The activation of cadherin-6 in the mesenchyme-derived renal vesicle precedes the establishment of epithelial polarity. Strikingly, expression of E-cadherin is sufficient in culture to redistribute the localization of cell surface proteins and reorganize the membrane cytoskeleton (McNeil et al., 1990). Whether cadherin-6 is a similar determinant of polarization in the renal vesicle epithelium or merely one protein among many that are necessary to form adhesive junctions remains to be determined.

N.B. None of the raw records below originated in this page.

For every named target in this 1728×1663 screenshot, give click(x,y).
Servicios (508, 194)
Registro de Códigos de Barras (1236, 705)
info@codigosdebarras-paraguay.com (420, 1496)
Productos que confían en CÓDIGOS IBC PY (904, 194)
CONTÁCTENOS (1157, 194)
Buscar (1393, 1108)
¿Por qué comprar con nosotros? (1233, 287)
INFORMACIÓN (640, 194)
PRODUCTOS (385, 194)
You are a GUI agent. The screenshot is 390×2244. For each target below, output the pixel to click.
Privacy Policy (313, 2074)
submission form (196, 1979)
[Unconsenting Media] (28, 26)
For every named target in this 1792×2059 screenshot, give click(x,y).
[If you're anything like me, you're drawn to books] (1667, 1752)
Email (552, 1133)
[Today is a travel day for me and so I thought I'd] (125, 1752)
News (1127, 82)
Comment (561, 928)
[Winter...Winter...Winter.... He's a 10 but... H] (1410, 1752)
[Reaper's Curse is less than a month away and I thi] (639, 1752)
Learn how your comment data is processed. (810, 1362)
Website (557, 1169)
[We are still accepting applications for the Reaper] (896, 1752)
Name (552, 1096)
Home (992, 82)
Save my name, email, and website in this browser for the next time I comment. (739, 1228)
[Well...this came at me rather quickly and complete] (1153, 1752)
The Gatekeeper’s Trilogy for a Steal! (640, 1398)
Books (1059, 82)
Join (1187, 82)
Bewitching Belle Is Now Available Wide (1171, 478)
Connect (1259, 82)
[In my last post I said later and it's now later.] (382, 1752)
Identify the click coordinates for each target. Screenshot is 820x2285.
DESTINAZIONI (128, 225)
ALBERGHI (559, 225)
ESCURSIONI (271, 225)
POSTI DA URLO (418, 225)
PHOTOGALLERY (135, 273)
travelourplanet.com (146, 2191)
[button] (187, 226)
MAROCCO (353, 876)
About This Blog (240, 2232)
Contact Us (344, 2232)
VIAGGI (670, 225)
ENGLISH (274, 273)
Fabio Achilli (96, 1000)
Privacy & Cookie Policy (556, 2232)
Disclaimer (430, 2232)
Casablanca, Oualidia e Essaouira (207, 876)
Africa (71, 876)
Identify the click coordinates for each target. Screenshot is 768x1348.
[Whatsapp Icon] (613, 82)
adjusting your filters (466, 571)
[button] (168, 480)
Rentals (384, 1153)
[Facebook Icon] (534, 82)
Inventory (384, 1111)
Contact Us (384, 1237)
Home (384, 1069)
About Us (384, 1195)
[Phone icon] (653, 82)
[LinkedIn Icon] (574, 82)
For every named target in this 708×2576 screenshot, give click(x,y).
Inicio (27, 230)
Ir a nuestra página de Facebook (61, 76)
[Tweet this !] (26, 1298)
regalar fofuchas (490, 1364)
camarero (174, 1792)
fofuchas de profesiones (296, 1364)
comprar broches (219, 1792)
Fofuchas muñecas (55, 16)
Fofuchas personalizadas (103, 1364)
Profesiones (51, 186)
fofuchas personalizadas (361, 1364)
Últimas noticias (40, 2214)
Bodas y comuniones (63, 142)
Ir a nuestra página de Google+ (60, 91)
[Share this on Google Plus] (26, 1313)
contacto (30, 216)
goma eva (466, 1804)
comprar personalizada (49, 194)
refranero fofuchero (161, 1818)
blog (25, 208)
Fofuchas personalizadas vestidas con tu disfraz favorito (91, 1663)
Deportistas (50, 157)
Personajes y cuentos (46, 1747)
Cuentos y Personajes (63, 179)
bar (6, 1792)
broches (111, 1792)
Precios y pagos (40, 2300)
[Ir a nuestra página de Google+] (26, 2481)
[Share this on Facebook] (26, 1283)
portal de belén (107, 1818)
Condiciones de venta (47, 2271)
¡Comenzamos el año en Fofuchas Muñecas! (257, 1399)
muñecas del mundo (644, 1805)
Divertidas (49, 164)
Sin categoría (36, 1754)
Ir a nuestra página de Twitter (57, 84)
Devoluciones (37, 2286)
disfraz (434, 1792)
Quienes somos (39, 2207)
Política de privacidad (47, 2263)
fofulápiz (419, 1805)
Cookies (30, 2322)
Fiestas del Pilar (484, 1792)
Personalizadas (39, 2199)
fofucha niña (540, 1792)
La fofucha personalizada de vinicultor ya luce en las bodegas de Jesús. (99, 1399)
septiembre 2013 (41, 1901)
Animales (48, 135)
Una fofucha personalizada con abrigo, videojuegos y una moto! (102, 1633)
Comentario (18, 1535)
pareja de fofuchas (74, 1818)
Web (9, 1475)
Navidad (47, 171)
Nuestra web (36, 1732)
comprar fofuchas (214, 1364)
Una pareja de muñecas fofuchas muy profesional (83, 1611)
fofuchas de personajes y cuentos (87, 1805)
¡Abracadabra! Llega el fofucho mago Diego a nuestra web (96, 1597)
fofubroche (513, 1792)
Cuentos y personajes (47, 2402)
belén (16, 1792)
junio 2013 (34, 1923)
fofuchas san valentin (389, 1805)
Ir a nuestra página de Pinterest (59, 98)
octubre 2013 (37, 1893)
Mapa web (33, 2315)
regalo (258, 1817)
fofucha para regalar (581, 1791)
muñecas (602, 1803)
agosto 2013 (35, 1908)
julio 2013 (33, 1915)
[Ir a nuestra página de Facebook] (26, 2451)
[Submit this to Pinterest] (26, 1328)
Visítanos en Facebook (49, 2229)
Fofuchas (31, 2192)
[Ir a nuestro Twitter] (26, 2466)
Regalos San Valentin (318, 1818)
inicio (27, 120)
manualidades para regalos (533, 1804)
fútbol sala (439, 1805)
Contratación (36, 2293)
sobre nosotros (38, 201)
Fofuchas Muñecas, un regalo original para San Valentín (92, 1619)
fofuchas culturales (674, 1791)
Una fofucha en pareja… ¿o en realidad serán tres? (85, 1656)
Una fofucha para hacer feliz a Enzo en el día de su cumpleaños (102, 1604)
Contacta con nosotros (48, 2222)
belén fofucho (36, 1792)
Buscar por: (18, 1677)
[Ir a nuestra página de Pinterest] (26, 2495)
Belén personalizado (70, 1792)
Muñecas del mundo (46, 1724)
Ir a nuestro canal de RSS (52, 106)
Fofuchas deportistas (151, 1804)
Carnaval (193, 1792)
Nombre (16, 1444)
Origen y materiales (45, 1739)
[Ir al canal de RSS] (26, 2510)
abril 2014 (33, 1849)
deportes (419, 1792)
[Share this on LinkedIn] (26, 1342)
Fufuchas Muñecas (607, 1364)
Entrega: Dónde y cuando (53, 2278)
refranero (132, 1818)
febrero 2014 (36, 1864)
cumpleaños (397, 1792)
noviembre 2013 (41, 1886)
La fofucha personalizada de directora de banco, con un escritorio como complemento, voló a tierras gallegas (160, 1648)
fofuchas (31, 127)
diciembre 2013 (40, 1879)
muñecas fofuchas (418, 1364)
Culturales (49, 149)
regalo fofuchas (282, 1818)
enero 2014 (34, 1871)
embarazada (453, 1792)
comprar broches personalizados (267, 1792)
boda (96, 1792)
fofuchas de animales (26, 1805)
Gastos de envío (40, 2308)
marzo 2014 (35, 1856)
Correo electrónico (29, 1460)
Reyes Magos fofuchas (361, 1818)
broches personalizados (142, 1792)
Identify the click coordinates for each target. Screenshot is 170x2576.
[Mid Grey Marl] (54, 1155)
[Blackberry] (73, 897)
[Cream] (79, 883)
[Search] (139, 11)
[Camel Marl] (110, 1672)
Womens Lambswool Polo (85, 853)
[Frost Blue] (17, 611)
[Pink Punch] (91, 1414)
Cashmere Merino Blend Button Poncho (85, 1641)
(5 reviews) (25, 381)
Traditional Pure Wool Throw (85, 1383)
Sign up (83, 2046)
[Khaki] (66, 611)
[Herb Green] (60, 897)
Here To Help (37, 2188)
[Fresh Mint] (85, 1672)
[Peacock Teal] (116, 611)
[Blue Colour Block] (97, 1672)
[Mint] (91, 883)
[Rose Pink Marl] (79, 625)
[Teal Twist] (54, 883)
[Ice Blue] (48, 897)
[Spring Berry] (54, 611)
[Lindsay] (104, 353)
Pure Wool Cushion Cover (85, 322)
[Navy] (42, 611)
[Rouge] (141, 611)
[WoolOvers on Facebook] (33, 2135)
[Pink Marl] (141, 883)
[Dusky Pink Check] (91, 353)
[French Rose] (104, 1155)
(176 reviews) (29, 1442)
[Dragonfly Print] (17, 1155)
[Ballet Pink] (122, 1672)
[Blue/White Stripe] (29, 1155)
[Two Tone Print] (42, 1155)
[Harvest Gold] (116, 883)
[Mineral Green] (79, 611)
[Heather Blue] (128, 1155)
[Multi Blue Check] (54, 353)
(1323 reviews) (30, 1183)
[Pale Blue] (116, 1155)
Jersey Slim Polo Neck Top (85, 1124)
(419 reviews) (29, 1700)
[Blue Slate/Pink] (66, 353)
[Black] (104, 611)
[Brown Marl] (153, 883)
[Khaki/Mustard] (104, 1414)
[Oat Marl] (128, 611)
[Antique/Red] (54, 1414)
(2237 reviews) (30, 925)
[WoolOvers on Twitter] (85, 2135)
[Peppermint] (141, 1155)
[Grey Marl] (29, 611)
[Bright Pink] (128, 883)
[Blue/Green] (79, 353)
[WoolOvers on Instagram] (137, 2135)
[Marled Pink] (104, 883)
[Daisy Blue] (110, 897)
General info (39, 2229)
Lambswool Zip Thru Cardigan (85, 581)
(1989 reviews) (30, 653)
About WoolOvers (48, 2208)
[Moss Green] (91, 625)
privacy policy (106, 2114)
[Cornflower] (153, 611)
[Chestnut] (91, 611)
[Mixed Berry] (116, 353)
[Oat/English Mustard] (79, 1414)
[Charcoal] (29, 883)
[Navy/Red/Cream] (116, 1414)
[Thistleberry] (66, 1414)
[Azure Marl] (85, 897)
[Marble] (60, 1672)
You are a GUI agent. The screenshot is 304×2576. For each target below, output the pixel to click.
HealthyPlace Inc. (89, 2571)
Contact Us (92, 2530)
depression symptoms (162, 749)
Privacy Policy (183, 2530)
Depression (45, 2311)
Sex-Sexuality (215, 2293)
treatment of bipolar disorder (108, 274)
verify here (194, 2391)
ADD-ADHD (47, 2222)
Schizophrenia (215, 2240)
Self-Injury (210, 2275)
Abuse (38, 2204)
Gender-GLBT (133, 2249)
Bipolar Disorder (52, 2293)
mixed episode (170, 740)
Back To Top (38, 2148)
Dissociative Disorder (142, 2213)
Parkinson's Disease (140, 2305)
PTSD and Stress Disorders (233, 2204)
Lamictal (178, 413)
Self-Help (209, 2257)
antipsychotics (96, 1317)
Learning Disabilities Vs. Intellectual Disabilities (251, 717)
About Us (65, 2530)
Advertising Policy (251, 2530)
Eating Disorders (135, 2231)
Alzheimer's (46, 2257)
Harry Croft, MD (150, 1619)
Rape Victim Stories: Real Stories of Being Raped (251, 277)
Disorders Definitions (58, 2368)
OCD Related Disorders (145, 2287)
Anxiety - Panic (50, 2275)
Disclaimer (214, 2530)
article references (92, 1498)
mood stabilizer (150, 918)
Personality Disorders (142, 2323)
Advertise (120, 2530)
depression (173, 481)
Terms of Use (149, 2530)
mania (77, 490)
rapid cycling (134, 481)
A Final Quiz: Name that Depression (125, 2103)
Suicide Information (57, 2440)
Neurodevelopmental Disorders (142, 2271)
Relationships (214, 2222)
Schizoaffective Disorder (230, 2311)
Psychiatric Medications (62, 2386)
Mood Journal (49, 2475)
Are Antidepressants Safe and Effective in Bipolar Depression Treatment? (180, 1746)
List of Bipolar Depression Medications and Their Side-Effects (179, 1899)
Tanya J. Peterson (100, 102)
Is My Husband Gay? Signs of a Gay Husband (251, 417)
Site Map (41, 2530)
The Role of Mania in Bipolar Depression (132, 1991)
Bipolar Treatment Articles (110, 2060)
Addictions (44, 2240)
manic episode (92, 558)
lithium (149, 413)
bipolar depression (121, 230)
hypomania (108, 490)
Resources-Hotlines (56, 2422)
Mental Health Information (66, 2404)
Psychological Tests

In summary, the ability of cells to undergo cadherin switching may be potent driving force for morphogenesis. The data presented in this report demonstrate that cadherins can demarcate the newly formed mesenchyme-derived epithelial cells from the ureteric bud epithelium and surrounding interstitial mesenchyme. Furthermore, as this new epithelium proliferates into the s-shaped body, it becomes compartmentalized into glomerular, proximal tubular and distal tubular epithelium. Differential expression of cadherin- 6, E-cadherin and P-cadherin may provide repellent forces that aid in cleft formation as well as pattern the developing nephron with respect to cell types along the proximal-distal axis.
ACKNOWLEDGEMENTS
We thank M. Takeichi for advice on the aggregation assays, M. Gandy for help with the manuscript, L. Holzman for critical comments and J. Merchant for generous use of the fluorescent microscope.
REFERENCES
Note added in proof
A recent report by Rosenberg et al. (Dev. Biol. 187, p. 55, 1997) demonstrates that the expression of R-cadherin is very similar to cadherin-6 in the developing kidney. R-cadherin is a type-I cadherin and does not react with our cadherin-6 antibodies. Thus, a role for R-cadherin in mesenchymal cell aggregation must also be considered.